April 12 (Reuters) - After a hugely disappointing outcome for Asian companies’ earnings in 2017, analysts are bracing for lower profits this year and expect stock markets will weaken in the coming months to reflect the dimming outlook.
Asian stock markets were among the world’s best performing last year as a combination of synchronised global growth, low inflation and rising commodity prices spurred the first major upgrade in earnings estimates.
Yet, earnings for the year were below analysts’ expectations and they are now revising down their forecasts for 2018, suggesting more pain for stock markets which are already facing pressure from rising global interest rates and trade tensions.
MSCI’s index of Asia-Pacific shares outside Japan has tacked on just 0.18 percent this year, after advancing 33.5 percent in 2017.
Thomson Reuters data showed 62 percent of Asia ex-Japan companies missed estimated earnings last year, the highest in at least seven years.
Analysts said lower demand for tech products at the end of the year and a rise in input costs in the consumer and manufacturing sectors depressed profits.
Over the past three months, analysts have been cutting their 2018 earnings estimates for technology and industrial sectors - the two which saw the biggest earnings misses last year.
Asian companies’ net income grew 30 percent in 2017, their highest in six years.
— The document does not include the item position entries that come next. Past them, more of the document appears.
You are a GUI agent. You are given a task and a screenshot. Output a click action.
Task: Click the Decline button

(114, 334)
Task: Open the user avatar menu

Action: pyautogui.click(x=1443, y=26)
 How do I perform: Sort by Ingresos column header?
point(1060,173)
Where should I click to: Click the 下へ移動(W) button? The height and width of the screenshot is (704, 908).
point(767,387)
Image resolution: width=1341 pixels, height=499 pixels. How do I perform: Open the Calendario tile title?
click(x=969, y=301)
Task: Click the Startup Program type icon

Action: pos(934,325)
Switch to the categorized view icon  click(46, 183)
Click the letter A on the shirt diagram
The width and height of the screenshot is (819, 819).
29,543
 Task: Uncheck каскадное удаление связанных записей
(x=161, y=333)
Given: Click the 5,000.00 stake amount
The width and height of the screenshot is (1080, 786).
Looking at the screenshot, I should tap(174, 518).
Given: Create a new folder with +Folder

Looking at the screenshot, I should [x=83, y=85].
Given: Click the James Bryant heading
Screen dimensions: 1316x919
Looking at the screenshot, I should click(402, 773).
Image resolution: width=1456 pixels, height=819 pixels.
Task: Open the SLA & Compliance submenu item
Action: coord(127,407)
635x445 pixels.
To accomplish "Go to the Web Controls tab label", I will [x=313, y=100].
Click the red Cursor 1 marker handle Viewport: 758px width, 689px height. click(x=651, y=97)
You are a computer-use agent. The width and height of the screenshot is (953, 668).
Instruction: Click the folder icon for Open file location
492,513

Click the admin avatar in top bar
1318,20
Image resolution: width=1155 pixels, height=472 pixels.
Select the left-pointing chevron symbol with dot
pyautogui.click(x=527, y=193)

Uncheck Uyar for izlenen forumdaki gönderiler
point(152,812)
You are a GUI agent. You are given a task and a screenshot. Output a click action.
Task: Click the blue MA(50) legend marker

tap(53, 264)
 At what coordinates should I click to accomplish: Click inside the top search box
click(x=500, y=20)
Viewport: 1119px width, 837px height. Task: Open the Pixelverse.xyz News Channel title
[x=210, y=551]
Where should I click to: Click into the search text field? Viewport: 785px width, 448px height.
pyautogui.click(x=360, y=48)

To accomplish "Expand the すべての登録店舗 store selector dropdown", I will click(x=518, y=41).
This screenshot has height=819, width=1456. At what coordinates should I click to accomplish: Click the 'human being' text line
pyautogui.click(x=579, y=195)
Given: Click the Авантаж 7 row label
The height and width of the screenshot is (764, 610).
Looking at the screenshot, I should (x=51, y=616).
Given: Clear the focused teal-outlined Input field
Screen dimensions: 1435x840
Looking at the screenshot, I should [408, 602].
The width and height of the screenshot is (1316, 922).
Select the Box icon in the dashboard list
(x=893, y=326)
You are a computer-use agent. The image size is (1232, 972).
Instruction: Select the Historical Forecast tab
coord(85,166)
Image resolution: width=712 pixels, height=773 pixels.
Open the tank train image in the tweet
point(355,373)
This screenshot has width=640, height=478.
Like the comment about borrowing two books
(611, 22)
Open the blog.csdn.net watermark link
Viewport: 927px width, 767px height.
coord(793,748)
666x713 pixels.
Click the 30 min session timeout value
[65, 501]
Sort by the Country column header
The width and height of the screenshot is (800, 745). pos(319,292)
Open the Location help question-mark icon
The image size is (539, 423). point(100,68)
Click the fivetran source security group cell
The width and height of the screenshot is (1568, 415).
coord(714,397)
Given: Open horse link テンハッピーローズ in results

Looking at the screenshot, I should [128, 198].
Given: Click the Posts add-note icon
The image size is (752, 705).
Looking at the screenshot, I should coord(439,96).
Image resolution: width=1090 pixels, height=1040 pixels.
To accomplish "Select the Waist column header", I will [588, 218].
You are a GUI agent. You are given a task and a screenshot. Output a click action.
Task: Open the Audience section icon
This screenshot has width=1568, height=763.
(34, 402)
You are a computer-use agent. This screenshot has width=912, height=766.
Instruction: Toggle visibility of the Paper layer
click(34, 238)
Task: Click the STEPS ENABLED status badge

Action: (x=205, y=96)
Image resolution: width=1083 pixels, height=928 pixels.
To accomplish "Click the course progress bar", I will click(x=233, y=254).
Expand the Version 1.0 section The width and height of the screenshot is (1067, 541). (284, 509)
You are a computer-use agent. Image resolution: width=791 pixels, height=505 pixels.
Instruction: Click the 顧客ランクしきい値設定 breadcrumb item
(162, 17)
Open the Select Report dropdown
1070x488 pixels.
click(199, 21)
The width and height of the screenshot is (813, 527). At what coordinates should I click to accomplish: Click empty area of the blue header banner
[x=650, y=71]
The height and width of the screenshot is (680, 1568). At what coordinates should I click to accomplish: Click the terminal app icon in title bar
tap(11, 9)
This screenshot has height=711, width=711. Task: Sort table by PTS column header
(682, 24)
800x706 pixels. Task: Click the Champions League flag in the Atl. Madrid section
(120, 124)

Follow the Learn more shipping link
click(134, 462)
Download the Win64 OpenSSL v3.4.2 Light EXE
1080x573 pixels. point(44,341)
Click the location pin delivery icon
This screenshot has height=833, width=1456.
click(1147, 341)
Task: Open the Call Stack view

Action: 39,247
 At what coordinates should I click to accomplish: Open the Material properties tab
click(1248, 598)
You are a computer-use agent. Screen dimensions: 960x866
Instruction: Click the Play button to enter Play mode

Yet, that was still 200 basis points lower than consensus forecasts.
Herald van der Linde, head of Asia equity strategy at HSBC said he now sees 12 percent upside for Asian equities in 2018, down from 15 percent at the start of the year.
“Asia’s earnings upgrade cycle has come to a halt,” Linde said in a report, adding there was downside risk from higher interest rates and trade disruption.
Thomson Reuters data also showed the quarterly rise in Asia’s forward earnings forecasts at the end of March was the lowest in over a year.
These tepid growth projections come a time when trade tensions between the United States and China are escalating and causing nervousness in the region’s stock markets.
Despite these risk factors, Asian equities’ forward price-to-earnings ratio is at 13.7, higher than its 10-year PE average of 13.2. India, Indonesia, and Philippine are the most expensive markets in the region.
“We are expecting a PE de-rating already in parts of emerging markets on increasing trade concerns, rising U.S. rates and increasing volatility, and a possible dollar strengthening from current levels,” said Sean Taylor, chief investment officer for the Asia Pacific at Deutsche Asset Management.
Josh Crabb, head of Asian equities at Old Mutual Global Investors, has been underweight the Philippines, Taiwan, and Singapore because they are relatively expensive and has more weighting in China and Vietnam where he sees markets relatively cheaper and things getting better.